In 1908, Freitas Branco heard Richard Strauss conduct both Don Juan and Till Eulenspiegel in Lisbon. This resulted in Freitas Branco's After a Reading of Guerra Junqueiro. The work he refers to is Junqueiro's Death of Don Juan. Freitas Branco's score teems with steals from both Strauss scores, mainly in the orchestration and in the overall shape, which follows Don Juan. By the way, the Portuguese consider this period Freitas Branco's most important. However, you only have to put this beside either Strauss score to recognize the difference between talent and genius.

Literature inspires most of Freitas Branco's orchestral output. Baudelaire's translation of De Quincy's Confessions of an Opium Eater sparked Artificial Paradises, apparently considered Freitas Branco's masterpiece. This score certainly improves upon the Junqueiro tone poem. Strauss still hangs about, but so do Tchaikovsky and Ravel. The composer takes a risk -- fourteen minutes of slow -- but the piece has just enough interest to sustain its length. Just don't expect Daphnis et Chloë or La Mer. Unlike Falla's Nights in the Gardens of Spain, for instance, which builds something unique on an Impressionist base, other than a certain amount of taste, you sense very little personality in this music.

The second symphony appeared in 1926 -- that is to say, a bit after Stravinsky, Schoenberg, Hindemith, and Bartók had begun to carve out Modern paths. Although not a practicing Catholic, Freitas Branco wrote it on the occasion of his sister's entry into a Carmelite convent. Part of the plainchant "Tantum ergo" provides one of the stronger thematic strands in the score.

Freitas Branco seems not to have noticed or felt much artistic sympathy with the new music, since of all the influences on him -- Debussy, Ravel, Strauss, even the "archaic," modal Respighi -- the strongest presence in this symphony is César Franck's ghost. The symphony opens with the chant. However, when we finally get to the main allegro, the years suddenly vanish and we find ourselves in the middle of "stress" music that would fit very well into Franck's 1888 d-minor symphony. Franck did influence some moderns, but in a structural way. However, his actual idiom faded from fashion by the early 1900s. Some very early pieces by Vaughan Williams, for example, derive from Franck.

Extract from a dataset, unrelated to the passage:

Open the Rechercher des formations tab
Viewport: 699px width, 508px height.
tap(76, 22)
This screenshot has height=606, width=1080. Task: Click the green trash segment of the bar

Significantly, VW never pursued publication or further performances. At any rate, eventually even Freitas Branco's chant theme (actually, a variant) gets bathed in Franckian harmony. Indeed, most of the movement runs in this vein. It feels as if the modern touches merely decorate rather than contribute to the substance. Some writers have seen this movement as a conflict between faith and doubt. To me, however, the movement depicts a struggle between the new era with the old, and the old wins out.

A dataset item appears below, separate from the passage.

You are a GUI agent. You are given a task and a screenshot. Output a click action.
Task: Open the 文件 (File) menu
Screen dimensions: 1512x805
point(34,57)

The second-movement andantino derives from the slow movement to the Franck symphony, with here and there a touch of Bruckner. Nevertheless, the composer writes one of the more convincing movements of the symphony.

The scherzo's main theme comes from the Tantum ergo chant, with the initial interval changed from whole to half step -- a simple change that gives the theme a new uneasiness. The new tempo makes the chant a grotesquerie. Traditionally, the scherzo has allowed composers to take chances and to extend themselves. You can find a lot of radical music in scherzi. Some writers have tried to argue this for Freitas Branco but, I think, unsuccessfully. To me, it sounds less radical than Saint-Saëns's Danse macabre.

You can just about predict the course of the finale, another sonata-allegro. Here, the composer turns the chant upside-down for his main theme, but you know the chant will make a glorious return in the final measures. One can find neat technical touches, here and there, but overall the movement -- and, come to think of it, the entire symphony -- is really second-hand news, although for the most part well-told, unlike something like Elgar's 1919 Cello Concerto which tells you something new in an older language. After all, Petrushka was over a decade old by this point. Strauss's Don Quixote was even older. None of the innovations of these scores show up here. Do they have to? Not really, but Freitas Branco has nothing other than craft and a minor lyrical gift to put in their place. He has produced an example of that most frustrating genre, the Nice Piece.

On the other hand, Cassuto and his band play the bejabbers out of these scores. They give the symphony in particular a finer run than Amigo and the Orchestre symphonique d'Extremadura on Atma Classique, who let the music droop and just go by for long stretches at a time. Cassuto conducts as if he believes Freitas Branco a major composer. Excitement and snap run through all these readings, even though the music remains irretrievably dated. However, if minor Romantic composers interest you, you might want to check this out.